(Entries from a pointing dataset)
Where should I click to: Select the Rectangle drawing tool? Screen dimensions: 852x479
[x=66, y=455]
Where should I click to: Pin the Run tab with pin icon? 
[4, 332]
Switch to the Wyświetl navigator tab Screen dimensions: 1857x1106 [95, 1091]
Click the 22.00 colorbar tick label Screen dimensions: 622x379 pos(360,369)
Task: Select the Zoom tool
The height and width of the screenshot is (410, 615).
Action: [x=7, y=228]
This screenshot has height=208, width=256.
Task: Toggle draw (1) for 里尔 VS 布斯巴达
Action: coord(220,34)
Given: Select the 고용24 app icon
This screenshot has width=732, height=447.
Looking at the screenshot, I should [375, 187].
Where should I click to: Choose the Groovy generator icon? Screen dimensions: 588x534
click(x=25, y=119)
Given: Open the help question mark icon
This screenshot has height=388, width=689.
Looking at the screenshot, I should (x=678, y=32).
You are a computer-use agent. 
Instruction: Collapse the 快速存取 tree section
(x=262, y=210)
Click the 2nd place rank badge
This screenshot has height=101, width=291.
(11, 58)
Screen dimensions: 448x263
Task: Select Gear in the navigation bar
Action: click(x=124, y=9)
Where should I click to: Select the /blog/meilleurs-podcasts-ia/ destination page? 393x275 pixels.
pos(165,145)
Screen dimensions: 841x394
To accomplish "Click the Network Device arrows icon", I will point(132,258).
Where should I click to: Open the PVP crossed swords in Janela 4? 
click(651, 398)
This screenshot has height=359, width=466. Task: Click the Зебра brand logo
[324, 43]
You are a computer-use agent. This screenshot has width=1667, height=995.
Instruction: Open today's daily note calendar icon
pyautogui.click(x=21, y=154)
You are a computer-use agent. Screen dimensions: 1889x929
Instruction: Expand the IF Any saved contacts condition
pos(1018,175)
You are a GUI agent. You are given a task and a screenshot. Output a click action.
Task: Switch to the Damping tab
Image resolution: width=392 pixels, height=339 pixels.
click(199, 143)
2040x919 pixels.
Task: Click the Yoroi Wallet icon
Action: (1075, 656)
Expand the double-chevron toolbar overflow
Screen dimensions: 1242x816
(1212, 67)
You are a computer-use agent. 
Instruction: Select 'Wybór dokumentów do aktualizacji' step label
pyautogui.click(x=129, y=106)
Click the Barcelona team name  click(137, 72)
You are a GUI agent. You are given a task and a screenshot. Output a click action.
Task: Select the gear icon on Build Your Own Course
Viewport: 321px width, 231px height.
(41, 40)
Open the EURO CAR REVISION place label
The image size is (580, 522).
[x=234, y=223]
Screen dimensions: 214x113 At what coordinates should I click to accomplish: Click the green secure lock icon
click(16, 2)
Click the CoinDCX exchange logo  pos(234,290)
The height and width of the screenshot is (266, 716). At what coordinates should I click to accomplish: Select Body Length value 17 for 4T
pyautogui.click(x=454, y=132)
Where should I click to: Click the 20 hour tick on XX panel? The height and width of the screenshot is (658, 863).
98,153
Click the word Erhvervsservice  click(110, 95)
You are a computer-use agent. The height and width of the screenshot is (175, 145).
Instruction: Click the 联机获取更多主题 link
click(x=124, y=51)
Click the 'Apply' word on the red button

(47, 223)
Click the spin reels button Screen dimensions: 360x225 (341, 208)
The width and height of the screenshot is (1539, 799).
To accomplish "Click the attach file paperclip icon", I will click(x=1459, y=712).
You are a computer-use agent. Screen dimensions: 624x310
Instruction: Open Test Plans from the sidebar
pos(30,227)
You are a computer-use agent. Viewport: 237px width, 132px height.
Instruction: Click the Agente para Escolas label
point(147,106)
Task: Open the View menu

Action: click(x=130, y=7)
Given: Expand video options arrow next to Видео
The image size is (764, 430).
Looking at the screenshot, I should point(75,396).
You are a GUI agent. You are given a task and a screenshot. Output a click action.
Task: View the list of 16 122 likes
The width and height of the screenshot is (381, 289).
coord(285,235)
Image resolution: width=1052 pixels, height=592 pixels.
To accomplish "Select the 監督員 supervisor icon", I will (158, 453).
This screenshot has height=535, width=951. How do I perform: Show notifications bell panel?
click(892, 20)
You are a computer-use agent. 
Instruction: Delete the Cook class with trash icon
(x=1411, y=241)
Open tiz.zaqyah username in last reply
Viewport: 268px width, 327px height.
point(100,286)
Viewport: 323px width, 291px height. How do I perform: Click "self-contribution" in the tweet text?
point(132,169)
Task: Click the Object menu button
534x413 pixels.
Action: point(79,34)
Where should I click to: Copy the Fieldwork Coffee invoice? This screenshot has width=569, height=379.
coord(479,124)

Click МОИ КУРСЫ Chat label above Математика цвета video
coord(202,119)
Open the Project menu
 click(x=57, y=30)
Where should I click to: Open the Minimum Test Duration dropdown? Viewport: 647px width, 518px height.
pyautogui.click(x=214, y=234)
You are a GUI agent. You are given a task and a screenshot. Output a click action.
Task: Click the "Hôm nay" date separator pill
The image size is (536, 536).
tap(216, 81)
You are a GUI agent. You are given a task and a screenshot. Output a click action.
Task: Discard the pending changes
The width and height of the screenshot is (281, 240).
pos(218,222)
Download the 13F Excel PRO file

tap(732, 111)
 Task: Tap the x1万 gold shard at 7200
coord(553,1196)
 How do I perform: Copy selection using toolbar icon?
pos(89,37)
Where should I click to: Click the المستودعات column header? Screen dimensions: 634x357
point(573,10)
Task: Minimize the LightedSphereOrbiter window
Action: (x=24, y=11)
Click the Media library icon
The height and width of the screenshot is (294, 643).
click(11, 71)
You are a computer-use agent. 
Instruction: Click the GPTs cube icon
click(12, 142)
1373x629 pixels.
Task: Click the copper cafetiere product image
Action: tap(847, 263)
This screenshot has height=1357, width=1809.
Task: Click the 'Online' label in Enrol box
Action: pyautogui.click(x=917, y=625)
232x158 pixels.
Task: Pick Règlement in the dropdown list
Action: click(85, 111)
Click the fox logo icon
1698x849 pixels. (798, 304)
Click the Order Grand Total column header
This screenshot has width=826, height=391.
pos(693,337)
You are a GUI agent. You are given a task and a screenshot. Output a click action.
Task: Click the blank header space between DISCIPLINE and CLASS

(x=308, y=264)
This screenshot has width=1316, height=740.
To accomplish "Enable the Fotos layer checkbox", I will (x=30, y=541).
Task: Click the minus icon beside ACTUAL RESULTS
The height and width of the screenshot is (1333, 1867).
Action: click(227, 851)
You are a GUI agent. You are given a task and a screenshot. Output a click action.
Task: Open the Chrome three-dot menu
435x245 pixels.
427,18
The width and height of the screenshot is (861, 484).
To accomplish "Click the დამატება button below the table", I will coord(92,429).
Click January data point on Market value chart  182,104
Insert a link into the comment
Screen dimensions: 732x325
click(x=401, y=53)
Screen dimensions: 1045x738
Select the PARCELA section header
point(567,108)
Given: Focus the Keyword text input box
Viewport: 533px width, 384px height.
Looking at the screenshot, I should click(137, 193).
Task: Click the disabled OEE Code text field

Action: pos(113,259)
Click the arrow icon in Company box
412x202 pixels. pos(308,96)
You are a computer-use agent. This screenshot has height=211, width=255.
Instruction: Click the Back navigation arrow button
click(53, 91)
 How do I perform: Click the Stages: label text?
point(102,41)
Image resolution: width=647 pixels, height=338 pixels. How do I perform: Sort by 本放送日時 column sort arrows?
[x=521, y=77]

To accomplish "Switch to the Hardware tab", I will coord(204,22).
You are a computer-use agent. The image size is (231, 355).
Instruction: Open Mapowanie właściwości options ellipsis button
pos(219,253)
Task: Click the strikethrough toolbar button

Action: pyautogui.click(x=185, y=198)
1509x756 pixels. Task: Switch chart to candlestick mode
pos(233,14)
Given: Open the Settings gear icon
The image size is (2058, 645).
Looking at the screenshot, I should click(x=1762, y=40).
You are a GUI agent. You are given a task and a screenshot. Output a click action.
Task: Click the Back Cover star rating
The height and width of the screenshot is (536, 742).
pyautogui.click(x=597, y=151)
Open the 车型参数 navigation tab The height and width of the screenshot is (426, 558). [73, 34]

(WORK TO COMPLETE) Please return the entries verbatim, starting from the very first line and going on through the line that contains "Switch to the Wyświetl", including that line.

(TASK OUTPUT)
Where should I click to: Select the Rectangle drawing tool? Screen dimensions: 852x479
[x=66, y=455]
Where should I click to: Pin the Run tab with pin icon? 
[4, 332]
Switch to the Wyświetl navigator tab Screen dimensions: 1857x1106 [95, 1091]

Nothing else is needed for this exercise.